In a previous post, I wrote about potential looming trouble for lenders that have healthcare receivables as collateral. @KHNews has a more in-depth article on the 30-90 day rule applied to insurers that provide ACA exchange plans.
If an enrollee in an ACA plan fails to pay premiums, the insurer is required to reimburse the doctor for bills incurred in the next 30 days; however, after the 30-day period runs, for the next 60 days the insurer may place claims in suspense until the enrollee catches up his/her premiums (Grace Period). If the enrollee fails to catch up his/her premium payments, the claim(s) can be denied or previously paid claims may even be clawed back by the insurer. In short, doctors could be left with unpaid bills.
At the urging of the American Medical Association (AMA), it seems that at least Washington State has attempted to help physicians with the Grace Period problem by passing legislation requiring ACA plan insurers to provide information regarding an enrollee's payment status.
When a healthcare provider is left with unpaid bills, cash flow decreases. As my previous article points out, lenders that have A/R as collateral should be monitoring it before the accounts become too far delinquent.

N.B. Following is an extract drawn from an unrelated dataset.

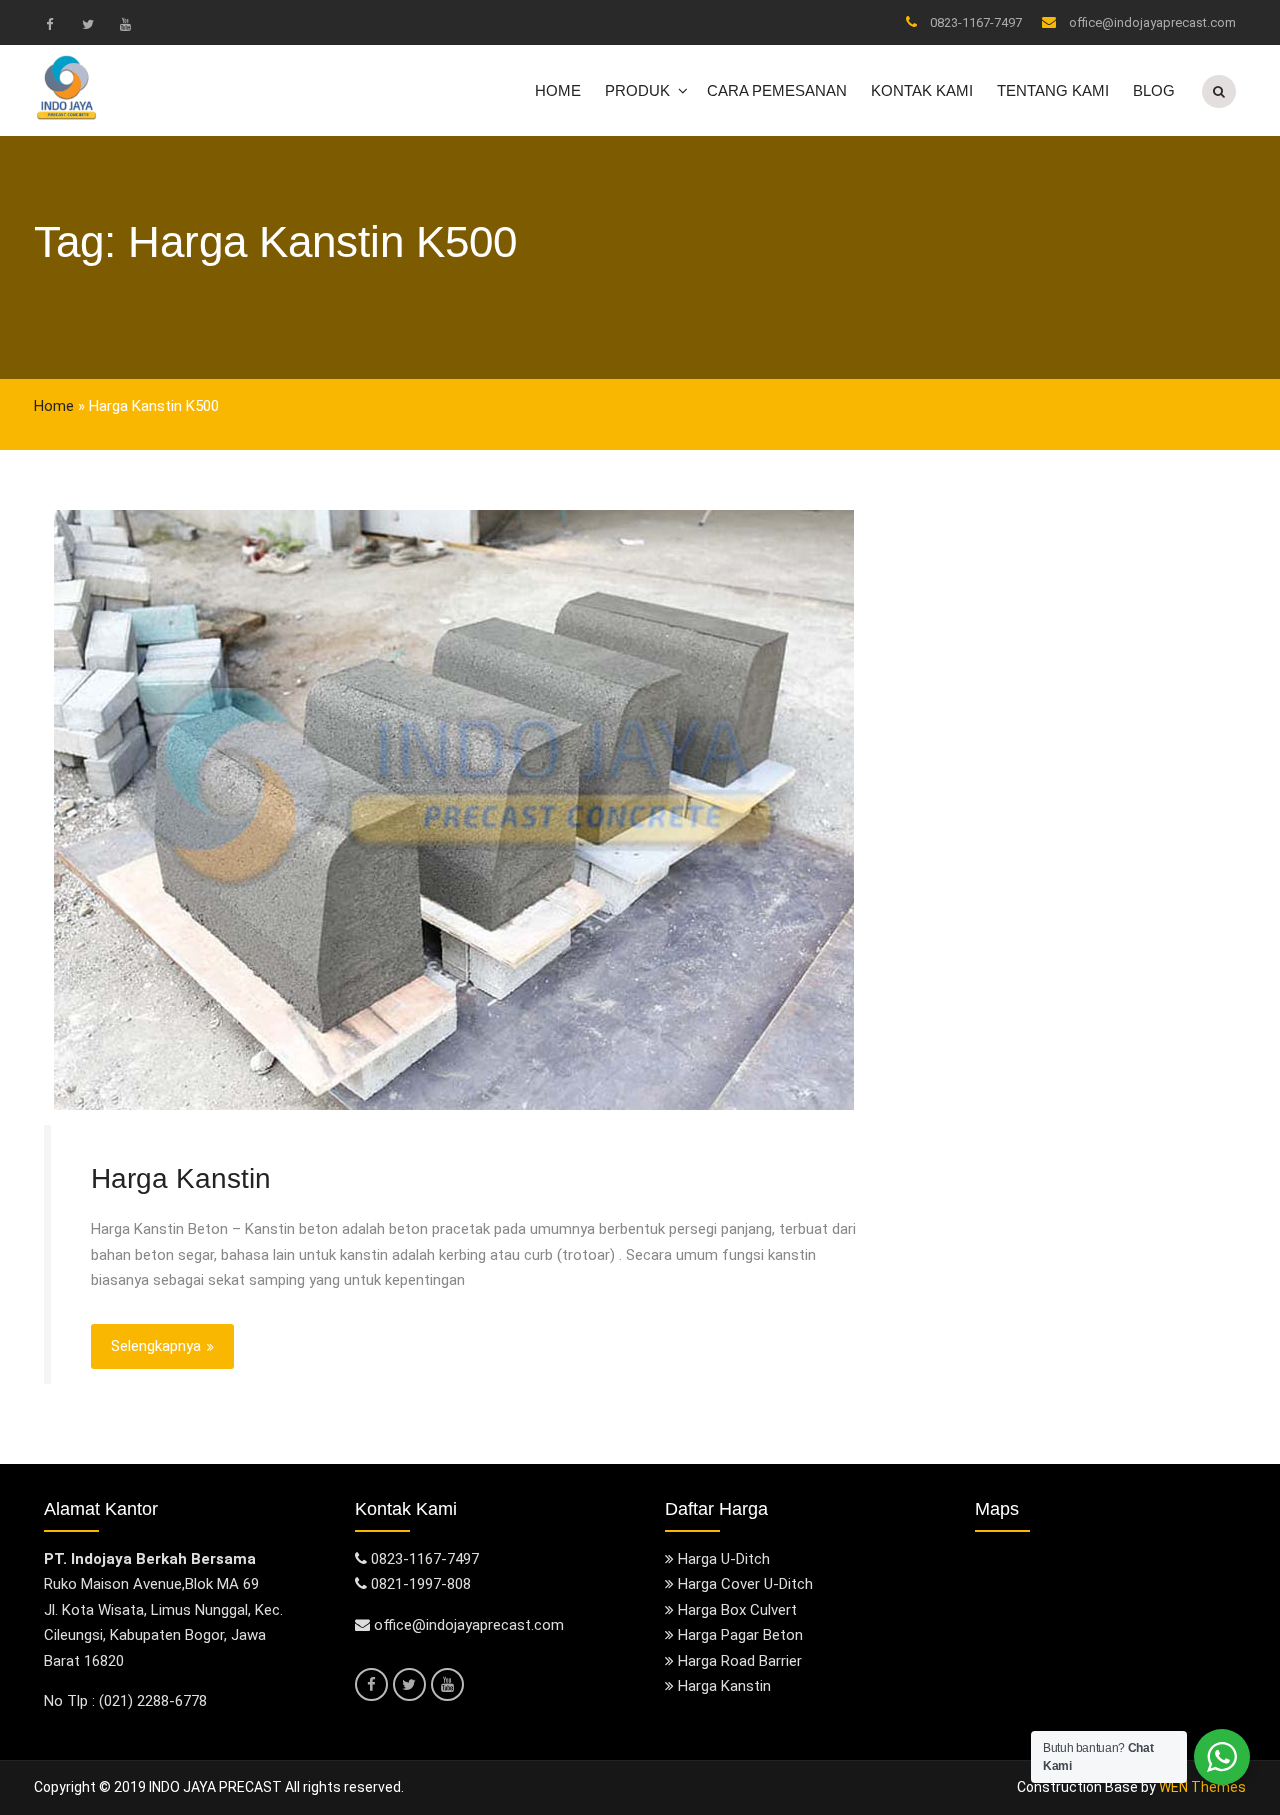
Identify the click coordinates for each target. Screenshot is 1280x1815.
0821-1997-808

What I did not mention in my previous post is that most often debtors tend to pay secured creditors, i.e., lenders, before they pay trade creditors because a lender holding collateral wields a much bigger stick and can act more quickly than an unsecured creditor. With that in mind, those selling goods to healthcare providers should also be concerned about the Grace Period and the potential for decreased cash flow.
Just as with lenders, trade creditors should be keeping a close eye on the accounts of trade debtors that are habitually delinquent in payment. Although the healthcare provider may throw a fit, trade debtors that are several months in arrears may need to pay cash on delivery — or, in non-legal jargon: "no money, no goods."